Let me go back once more to the words Paul uses to describe this inheritance of ours. He says, “that we might become heirs, having the hope of eternal life.” Let me emphasize to you that phrase, “having hope.” We are living today in a world where there is so little hope. I’ve seen so many multitudes of young people healthy and strong, maybe intellectually gifted, educated, often from quite wealthy homes but without any real hope whatsoever. If there’s one thing that’s gripping the young people of our world today, it’s a spirit of hopelessness. They just don’t have anything to look forward to. Their music that appeals to them is music of absolute utter despair and hopeless. I’m moved when I think how terrible it is to be in that condition of hopelessness.
You and I who know the Lord, we have good news. We can have hope. It’s possible to have a hope of eternal life. Let’s look at two passages that contrast the one condition and the other. The first is in Ephesians chapter 2 verse 12. Paul is reminding the Christians at Ephesus what they were before they put their faith in Jesus Christ. He says:
“Remember that at that time you were separate from Christ, excluded from citizenship in Israel and foreigners to the covenants of the promise, without hope and without God in the world.” (NIV)

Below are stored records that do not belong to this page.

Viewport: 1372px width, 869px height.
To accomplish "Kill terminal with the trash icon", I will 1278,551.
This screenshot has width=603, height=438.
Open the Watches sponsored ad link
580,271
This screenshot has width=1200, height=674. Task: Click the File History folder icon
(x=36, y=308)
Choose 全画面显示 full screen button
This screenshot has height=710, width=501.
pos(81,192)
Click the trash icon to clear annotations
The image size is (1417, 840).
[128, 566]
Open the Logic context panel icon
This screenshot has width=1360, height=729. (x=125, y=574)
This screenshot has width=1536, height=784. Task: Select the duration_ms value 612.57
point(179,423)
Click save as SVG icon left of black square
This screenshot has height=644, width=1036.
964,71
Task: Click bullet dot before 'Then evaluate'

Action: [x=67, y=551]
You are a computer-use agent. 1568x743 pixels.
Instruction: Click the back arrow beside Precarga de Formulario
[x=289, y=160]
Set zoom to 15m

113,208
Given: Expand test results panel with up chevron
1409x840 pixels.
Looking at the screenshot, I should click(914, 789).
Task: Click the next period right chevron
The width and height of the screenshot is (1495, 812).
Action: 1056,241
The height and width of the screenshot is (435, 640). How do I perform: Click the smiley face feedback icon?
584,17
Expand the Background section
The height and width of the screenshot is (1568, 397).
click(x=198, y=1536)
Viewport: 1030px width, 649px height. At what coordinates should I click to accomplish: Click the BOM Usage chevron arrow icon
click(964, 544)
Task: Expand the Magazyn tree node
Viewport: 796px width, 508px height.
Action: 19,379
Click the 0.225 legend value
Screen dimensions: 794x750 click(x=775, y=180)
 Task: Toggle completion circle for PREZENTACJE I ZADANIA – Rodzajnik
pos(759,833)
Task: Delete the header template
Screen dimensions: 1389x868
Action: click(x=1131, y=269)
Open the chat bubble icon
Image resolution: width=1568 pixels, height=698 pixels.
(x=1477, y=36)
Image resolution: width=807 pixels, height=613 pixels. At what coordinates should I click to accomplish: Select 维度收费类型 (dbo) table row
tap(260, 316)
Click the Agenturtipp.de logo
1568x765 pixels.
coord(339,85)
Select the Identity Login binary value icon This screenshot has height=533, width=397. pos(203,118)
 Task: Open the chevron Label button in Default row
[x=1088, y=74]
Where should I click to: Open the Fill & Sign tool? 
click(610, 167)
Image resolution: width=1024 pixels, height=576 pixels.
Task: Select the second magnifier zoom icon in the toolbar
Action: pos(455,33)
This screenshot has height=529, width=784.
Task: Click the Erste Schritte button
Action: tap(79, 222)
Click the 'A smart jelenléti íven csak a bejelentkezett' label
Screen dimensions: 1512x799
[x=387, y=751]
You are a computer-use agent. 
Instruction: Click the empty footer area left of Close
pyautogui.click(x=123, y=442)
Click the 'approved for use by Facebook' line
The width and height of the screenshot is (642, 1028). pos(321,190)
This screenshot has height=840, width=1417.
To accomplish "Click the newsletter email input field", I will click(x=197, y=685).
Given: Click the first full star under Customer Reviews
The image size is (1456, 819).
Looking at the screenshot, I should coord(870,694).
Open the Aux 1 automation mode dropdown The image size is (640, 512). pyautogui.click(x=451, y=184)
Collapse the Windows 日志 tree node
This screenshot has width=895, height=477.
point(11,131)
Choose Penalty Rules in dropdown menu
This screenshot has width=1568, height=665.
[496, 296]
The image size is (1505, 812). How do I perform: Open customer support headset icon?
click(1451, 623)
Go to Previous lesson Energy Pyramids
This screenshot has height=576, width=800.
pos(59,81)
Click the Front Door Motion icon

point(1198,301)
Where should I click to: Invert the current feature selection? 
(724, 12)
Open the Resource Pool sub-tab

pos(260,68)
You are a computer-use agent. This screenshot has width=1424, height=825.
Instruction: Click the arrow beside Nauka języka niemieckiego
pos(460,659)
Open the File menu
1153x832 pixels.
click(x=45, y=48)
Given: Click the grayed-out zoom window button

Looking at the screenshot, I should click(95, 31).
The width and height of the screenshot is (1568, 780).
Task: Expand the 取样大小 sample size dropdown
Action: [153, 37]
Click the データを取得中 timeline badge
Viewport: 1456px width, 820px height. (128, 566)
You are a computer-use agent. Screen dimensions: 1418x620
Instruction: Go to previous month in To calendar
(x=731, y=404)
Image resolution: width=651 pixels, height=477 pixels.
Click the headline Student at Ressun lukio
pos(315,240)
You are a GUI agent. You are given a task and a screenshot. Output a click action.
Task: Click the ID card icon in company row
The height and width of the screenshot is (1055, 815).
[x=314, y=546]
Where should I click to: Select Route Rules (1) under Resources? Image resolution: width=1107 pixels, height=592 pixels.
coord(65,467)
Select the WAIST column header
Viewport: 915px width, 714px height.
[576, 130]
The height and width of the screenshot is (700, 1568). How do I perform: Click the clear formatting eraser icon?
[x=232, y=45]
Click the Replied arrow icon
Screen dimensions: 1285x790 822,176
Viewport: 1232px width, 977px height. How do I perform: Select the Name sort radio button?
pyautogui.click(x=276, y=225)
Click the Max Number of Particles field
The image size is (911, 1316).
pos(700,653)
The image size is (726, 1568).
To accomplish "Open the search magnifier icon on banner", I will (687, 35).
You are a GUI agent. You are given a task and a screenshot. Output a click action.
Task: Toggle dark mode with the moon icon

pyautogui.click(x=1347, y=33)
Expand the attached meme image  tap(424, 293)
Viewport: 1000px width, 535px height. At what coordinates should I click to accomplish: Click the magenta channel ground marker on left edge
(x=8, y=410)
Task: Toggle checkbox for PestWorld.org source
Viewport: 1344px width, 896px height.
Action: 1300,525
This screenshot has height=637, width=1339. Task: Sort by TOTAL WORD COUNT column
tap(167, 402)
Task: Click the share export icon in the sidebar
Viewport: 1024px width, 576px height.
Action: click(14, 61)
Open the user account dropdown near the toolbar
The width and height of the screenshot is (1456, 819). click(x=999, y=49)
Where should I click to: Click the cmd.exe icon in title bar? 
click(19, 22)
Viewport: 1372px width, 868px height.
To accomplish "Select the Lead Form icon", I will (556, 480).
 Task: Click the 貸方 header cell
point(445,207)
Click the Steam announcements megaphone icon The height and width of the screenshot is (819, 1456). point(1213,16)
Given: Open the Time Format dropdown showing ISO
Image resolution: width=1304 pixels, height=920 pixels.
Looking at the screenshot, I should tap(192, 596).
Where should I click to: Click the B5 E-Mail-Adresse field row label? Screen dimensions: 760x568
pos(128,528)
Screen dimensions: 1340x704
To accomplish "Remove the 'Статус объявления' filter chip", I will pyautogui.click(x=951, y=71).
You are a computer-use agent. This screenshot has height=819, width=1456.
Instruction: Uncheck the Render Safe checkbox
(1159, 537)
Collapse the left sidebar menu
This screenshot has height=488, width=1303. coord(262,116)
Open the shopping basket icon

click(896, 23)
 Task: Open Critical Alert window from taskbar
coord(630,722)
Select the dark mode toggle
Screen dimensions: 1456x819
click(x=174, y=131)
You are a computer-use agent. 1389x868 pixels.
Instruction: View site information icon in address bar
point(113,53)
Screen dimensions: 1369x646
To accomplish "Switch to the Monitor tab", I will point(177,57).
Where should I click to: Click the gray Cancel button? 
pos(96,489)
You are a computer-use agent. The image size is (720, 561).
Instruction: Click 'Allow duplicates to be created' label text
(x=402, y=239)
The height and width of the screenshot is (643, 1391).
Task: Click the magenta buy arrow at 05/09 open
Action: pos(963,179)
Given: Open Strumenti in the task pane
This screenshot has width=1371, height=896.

That’s a series of very severe dark words, “separated,” “excluded,” “foreigners,” and then he sums it up in three phrases ”without Christ,” “without hope,” “without God.” What a terrible condition, and then in Colossians 1 he speaks about the alternative the glorious possibilities. He speaks about the coming servant of the church:
“By the commission God gave me to present to you the word of God in its fullness the mystery that has been kept hidden for ages and generations, but is not disclosed to the saints. [Doesn’t it excite you that you and I have the possibility of knowing God’s secret which was hidden from all previous ages and generations, wasn’t revealed to angels, wasn’t even revealed to the great old men of the previous ages, but is now disclosed to the saints. What is this glorious mystery?] To whom God has chosen to make known among the Gentiles the glorious riches of this mystery, which is Christ in you, the hope of glory.” (NIV)
That’s the alternative ”without Christ,” “without God,” “without hope,” or “Christ in you, the hope of glory.”
Our time is up for today, I’ll be back with you again tomorrow at this same time. Tomorrow I’ll be sharing with you a vivid illustration of our theme from the Old Testament: Noah’s ark.